• _WHAT YOU WILL DO_
Could you return all of the entries word for word, minus any pictures?

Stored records
------------------------------------
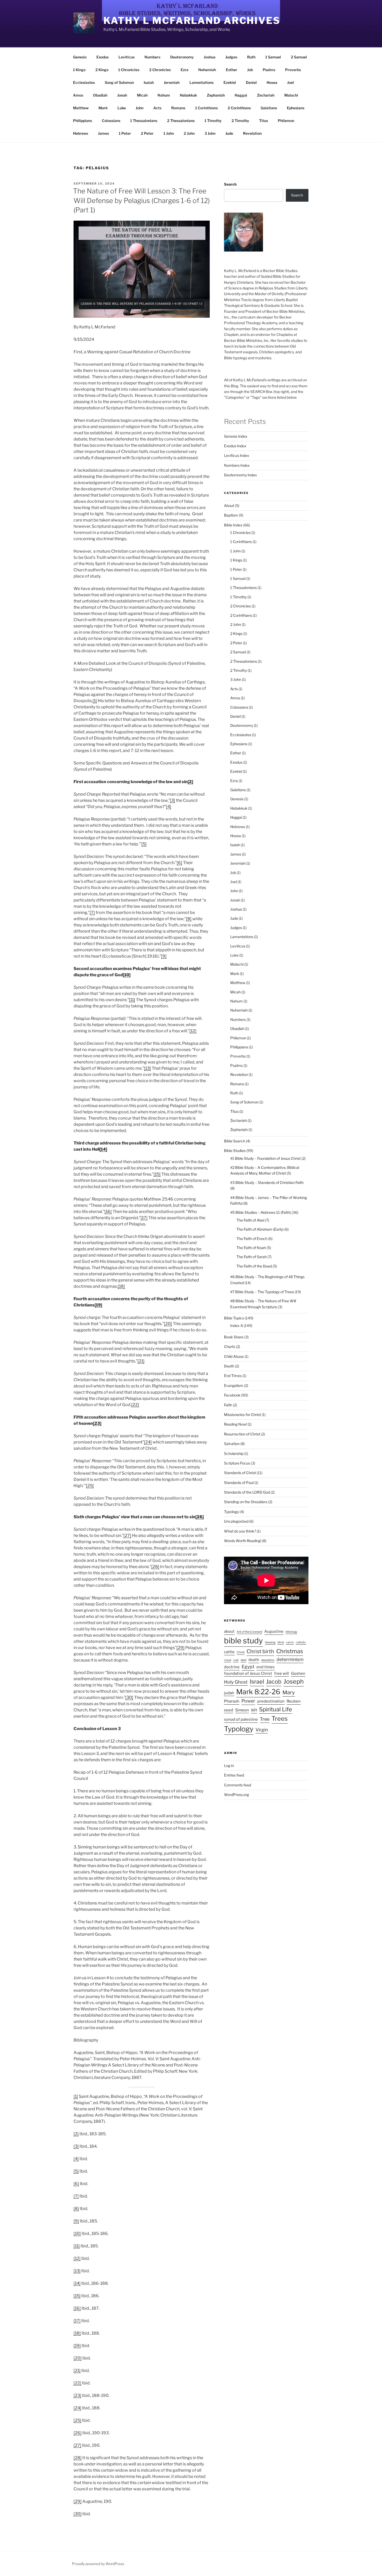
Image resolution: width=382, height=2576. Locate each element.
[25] (90, 1485)
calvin (290, 1642)
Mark (103, 108)
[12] (192, 1030)
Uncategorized (236, 1521)
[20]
------------------------------------
• _ANSWER FOR THE TASK_
Image resolution: width=382, height=2576. Locate each element.
[25] (90, 1485)
calvin (290, 1642)
Mark (103, 108)
[12] (192, 1030)
Uncategorized (236, 1521)
[20]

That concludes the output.